Consignes:
1. Extrayez de l'extrait sur l'Ordre des Prêcheurs le passage allant de « MESSE : Gaudeamus » jusqu'à « travers les siècles. ».
2. D'après l'oraison citée dans l'extrait sur l'Ordre des Prêcheurs, sous quel patronage cet ordre a-t-il été fondé ?

Extrait du texte:
· · · · · · ·

MESSE : Gaudeamus
Oraison : « Dieu, qui, sous le patronage spécial de la très sainte Vierge Marie, avez voulu que fût fondé, pour le salut des âmes, l’Ordre des Prêcheurs, et qui l’avez comblé de vos continuels bienfaits, accordez à nos supplications, que protégés par le secours de celle dont nous vénérons aujourd’hui la mémoire, nous parvenions à la gloire céleste ».
Magnifique histoire, à l’honneur de la Mère de Dieu, que ce Patronage de ! »Ordre des Prêcheurs. On le suit pas à pas à travers les siècles.

· · · · · · ·

Lignes:
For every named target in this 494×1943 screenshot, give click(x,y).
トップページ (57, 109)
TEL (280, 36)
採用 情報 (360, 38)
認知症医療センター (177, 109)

· · · · · · ·

Réponses par tâche:
1.
MESSE : Gaudeamus
Oraison : « Dieu, qui, sous le patronage spécial de la très sainte Vierge Marie, avez voulu que fût fondé, pour le salut des âmes, l’Ordre des Prêcheurs, et qui l’avez comblé de vos continuels bienfaits, accordez à nos supplications, que protégés par le secours de celle dont nous vénérons aujourd’hui la mémoire, nous parvenions à la gloire céleste ».
Magnifique histoire, à l’honneur de la Mère de Dieu, que ce Patronage de ! »Ordre des Prêcheurs. On le suit pas à pas à travers les siècles.

2. Sous le patronage spécial de la très sainte Vierge Marie.